* **What the exercise asks**
Locate every line in the entries below that contains the string "field", and copy each of those lines.
— begin Records for the task —
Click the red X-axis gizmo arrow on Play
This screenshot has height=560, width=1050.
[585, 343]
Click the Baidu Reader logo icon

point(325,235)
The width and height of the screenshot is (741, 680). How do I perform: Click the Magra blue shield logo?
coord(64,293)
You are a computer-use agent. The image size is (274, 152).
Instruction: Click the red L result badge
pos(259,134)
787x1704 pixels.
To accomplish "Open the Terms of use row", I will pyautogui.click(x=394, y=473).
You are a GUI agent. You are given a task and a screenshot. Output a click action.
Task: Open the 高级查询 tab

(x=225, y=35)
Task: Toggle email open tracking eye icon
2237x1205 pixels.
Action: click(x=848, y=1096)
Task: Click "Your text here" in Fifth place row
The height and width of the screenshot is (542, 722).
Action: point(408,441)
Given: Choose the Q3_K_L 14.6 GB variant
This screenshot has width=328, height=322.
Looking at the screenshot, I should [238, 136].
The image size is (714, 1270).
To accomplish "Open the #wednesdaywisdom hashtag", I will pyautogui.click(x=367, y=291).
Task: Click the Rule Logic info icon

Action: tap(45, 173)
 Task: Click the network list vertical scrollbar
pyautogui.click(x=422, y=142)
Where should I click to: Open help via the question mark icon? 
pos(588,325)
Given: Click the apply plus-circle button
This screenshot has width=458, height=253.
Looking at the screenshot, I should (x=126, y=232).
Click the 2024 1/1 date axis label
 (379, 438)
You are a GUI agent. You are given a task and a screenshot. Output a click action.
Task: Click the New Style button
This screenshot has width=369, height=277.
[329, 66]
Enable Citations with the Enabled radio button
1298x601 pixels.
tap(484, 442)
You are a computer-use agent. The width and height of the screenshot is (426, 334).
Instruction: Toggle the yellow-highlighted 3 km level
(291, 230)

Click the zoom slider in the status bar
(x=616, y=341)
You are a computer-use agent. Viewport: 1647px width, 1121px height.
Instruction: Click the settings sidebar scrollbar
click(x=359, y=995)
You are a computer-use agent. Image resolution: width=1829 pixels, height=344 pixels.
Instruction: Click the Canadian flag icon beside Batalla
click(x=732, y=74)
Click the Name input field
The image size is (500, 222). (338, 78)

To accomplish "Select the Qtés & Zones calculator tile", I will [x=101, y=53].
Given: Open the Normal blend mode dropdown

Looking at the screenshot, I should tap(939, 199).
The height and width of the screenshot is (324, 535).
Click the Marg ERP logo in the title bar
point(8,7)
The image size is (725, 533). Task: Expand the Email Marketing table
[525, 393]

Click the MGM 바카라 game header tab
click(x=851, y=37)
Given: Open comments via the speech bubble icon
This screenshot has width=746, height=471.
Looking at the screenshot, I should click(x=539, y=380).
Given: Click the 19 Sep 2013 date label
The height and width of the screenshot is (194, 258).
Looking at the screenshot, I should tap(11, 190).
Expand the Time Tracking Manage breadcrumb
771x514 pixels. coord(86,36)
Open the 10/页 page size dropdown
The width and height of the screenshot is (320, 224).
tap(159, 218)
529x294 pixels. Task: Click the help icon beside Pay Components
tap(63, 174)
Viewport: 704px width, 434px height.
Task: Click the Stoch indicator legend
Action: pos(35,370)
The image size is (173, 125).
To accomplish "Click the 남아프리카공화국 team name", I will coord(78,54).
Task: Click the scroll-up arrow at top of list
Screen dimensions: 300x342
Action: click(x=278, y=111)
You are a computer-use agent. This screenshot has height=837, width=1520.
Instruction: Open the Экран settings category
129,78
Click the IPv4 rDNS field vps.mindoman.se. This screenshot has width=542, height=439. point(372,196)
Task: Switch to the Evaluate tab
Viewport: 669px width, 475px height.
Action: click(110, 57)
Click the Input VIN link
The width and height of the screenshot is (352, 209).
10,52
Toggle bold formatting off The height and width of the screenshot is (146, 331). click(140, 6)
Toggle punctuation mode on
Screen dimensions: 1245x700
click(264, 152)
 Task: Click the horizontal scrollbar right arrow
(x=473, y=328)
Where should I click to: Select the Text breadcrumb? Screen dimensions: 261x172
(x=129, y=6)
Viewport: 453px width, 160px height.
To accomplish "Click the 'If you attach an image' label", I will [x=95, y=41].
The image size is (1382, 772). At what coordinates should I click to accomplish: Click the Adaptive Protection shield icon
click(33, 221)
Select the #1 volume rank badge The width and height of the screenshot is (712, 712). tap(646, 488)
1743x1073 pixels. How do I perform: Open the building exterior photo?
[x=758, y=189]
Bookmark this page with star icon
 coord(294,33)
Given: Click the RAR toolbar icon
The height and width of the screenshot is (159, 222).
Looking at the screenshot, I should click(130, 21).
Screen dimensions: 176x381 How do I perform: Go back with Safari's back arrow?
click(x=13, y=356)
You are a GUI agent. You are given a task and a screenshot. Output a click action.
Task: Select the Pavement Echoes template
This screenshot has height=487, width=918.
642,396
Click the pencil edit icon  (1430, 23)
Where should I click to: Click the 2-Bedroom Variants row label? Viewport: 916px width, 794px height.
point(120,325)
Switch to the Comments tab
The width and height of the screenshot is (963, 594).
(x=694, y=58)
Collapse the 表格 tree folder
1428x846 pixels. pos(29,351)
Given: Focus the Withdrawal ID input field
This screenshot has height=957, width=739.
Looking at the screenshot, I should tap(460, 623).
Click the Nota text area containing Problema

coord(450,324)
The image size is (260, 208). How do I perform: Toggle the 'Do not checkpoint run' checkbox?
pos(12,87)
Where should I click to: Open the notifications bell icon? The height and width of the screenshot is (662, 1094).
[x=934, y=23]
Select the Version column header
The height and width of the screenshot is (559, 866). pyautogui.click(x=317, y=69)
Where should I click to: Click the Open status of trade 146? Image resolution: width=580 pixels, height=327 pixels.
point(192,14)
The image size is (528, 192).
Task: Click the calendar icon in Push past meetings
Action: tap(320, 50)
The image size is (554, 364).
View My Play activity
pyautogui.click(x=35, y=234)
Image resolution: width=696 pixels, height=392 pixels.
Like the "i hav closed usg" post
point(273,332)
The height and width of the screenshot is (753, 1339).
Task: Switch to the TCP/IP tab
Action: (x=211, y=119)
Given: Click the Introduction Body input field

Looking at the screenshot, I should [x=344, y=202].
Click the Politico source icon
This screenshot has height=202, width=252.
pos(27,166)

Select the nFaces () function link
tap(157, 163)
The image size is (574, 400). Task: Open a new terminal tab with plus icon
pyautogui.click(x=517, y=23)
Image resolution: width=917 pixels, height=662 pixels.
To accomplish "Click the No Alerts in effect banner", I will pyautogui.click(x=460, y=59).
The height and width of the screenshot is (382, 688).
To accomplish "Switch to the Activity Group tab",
— end Records for the task —
* **Answer below**
Click the Name input field
Click the IPv4 rDNS field vps.mindoman.se. This screenshot has width=542, height=439. point(372,196)
Given: Focus the Withdrawal ID input field
Given: Click the Introduction Body input field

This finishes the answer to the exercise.